— start SELECTED PASSAGE —

# part needed for shimano lever



## 400bhp (25 Jan 2014)

Hi, the part in the pic has broken off my wife's Sora lever.

Does anyone have a spare part of this, perhaps an old lever knocking around?

Not fussed whether the replacement is Sora or another.


----------



## 400bhp (25 Jan 2014)




----------



## Dangermouse (25 Jan 2014)

It looks like the cover thing, give me a moment and I will find where to get one


----------



## Dangermouse (25 Jan 2014)

Is this it

http://www.ebay.co.uk/itm/Shimano-S...0958947388?pt=US_Shifters&hash=item565ee0543c


----------



## Dangermouse (25 Jan 2014)

If not, have a search on this webpage for spares to make it good again, normally all the spares you need are here

http://www.bike24.com/1.php?page=2;content=7;navigation=1;menu=1000,4,38;mid=0;pgc=0

find it here then source it cheaper


----------



## 400bhp (25 Jan 2014)

YOU SIR, ARE A STAR (it's the LH but there's other ones on Fleabay-wouldn't have known the name).

— end SELECTED PASSAGE —
— start DATA SUPPLIED —

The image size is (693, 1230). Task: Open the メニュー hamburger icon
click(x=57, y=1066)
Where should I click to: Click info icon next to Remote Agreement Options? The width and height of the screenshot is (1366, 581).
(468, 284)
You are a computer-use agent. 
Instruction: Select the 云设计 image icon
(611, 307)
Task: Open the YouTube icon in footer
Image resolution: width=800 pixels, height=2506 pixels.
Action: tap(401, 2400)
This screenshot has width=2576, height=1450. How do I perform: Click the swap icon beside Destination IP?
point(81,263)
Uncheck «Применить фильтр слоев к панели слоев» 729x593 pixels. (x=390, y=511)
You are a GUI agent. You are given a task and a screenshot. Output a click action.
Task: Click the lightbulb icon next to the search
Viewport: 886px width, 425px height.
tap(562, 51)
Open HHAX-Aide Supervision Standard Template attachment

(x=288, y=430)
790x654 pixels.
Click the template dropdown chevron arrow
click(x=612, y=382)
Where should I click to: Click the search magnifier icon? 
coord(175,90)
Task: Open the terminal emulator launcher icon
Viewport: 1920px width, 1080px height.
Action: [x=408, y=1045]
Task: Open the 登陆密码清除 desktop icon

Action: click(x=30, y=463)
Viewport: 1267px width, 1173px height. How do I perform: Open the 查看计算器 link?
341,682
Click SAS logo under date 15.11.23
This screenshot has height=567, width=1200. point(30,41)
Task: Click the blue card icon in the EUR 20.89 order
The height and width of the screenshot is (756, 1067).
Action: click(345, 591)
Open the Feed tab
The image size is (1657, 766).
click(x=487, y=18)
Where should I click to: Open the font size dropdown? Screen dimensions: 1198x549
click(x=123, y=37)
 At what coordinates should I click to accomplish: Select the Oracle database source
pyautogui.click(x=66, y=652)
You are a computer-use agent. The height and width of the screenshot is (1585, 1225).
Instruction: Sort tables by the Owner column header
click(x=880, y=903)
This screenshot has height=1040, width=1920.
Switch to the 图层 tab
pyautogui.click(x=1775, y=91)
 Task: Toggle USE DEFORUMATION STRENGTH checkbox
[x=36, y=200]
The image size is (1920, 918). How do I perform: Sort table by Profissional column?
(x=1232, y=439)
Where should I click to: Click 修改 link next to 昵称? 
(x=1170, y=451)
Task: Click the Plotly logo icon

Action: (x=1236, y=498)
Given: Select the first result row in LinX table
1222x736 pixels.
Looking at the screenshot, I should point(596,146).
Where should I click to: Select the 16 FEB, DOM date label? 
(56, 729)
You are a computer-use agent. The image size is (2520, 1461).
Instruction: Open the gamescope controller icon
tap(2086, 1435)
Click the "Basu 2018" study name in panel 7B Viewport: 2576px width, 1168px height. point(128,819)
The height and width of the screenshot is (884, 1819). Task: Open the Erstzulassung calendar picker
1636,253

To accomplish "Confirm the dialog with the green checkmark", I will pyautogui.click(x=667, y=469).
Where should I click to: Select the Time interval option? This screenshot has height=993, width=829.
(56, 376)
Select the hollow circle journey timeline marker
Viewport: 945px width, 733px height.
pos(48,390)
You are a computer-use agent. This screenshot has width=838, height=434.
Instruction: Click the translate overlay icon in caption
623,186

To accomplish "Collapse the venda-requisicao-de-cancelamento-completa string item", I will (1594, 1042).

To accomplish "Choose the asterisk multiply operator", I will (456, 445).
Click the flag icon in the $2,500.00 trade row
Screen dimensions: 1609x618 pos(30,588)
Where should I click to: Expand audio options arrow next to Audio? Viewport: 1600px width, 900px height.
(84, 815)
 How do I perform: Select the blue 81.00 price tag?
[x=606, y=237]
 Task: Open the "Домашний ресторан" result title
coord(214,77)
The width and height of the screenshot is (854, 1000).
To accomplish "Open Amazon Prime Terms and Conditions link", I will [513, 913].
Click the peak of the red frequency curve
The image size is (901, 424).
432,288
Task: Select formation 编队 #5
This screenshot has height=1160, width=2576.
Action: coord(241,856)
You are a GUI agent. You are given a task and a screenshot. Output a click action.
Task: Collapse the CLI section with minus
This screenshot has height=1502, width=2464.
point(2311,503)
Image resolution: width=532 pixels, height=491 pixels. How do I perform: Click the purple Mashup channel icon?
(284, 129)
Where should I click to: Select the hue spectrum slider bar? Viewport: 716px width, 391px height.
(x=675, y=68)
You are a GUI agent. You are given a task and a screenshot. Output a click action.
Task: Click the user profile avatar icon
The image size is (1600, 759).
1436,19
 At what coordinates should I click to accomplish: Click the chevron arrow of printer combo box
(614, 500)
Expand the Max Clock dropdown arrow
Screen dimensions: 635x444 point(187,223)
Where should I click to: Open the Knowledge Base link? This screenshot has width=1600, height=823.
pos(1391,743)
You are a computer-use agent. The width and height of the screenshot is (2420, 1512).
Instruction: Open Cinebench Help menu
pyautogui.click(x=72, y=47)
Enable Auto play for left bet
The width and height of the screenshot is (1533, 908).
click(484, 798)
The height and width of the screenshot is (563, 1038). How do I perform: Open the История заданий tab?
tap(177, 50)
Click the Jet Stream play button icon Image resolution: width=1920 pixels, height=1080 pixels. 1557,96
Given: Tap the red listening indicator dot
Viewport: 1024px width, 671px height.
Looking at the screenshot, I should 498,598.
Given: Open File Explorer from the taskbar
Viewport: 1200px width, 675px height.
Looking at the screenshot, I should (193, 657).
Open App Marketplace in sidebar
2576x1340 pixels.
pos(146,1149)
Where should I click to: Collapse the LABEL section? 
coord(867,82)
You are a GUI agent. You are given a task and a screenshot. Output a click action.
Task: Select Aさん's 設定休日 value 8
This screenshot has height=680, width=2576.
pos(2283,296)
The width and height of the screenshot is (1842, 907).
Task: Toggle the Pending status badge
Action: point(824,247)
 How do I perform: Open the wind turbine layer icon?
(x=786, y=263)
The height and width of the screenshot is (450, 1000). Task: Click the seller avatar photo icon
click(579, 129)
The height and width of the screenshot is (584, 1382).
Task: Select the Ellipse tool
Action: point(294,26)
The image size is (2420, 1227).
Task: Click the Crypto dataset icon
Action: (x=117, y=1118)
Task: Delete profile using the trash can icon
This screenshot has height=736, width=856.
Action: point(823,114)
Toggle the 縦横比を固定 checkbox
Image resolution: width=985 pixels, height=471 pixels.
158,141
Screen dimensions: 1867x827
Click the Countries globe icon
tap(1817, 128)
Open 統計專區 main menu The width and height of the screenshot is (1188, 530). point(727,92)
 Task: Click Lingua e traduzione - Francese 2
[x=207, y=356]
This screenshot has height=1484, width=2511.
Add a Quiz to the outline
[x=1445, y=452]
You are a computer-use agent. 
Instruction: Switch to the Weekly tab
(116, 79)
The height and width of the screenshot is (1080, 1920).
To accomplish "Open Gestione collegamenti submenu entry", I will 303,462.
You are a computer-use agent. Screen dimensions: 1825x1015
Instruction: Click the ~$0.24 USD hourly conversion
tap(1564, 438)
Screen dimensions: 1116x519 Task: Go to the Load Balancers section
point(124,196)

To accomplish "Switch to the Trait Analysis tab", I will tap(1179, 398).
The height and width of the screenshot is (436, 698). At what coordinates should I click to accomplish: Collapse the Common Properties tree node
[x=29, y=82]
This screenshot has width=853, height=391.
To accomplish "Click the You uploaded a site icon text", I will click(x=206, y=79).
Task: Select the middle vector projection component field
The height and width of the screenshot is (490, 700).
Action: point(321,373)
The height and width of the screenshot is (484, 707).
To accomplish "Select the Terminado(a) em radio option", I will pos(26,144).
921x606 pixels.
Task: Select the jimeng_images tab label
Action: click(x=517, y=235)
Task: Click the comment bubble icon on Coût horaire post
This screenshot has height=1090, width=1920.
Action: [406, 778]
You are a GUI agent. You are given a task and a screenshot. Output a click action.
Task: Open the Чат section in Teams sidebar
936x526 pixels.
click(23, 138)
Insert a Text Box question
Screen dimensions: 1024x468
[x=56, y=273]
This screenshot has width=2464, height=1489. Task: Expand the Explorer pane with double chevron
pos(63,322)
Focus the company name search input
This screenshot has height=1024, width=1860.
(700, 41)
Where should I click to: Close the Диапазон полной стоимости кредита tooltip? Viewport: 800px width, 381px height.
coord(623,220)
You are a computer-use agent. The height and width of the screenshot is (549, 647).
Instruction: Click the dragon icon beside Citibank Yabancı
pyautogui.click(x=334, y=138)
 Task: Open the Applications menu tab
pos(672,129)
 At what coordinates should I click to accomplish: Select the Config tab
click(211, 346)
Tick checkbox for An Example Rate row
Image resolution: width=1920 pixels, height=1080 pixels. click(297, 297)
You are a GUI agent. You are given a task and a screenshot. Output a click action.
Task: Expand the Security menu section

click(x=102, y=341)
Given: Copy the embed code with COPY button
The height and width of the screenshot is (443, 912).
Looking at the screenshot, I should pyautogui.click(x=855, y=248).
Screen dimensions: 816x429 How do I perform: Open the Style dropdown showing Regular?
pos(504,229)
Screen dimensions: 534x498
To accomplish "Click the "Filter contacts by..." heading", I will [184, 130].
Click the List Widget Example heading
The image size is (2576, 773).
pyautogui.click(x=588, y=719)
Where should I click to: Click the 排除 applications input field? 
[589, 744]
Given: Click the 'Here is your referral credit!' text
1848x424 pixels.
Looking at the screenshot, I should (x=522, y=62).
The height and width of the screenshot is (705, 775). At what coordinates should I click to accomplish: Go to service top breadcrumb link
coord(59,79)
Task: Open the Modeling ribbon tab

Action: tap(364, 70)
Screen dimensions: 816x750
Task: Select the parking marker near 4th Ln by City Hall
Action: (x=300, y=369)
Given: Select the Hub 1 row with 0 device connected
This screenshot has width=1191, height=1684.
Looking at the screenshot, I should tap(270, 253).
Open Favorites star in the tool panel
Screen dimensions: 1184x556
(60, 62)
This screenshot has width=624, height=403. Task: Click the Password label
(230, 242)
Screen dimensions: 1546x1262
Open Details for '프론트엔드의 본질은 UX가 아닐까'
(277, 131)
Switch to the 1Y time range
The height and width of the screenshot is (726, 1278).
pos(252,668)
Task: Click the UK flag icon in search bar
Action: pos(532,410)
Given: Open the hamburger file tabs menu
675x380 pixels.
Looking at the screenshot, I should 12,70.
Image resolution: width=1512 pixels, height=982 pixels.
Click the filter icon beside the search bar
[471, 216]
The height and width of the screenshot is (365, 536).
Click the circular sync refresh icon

— end DATA SUPPLIED —

**EXERCISES TO COMPLETE**
1. In the Shimano lever thread, what model of lever did the part break off?
2. Count the lines of the records that contain the string "coordinates", with case counting, and give only the number.

**TASK-BY-TASK RESULTS**
1. A Sora lever.

2. 5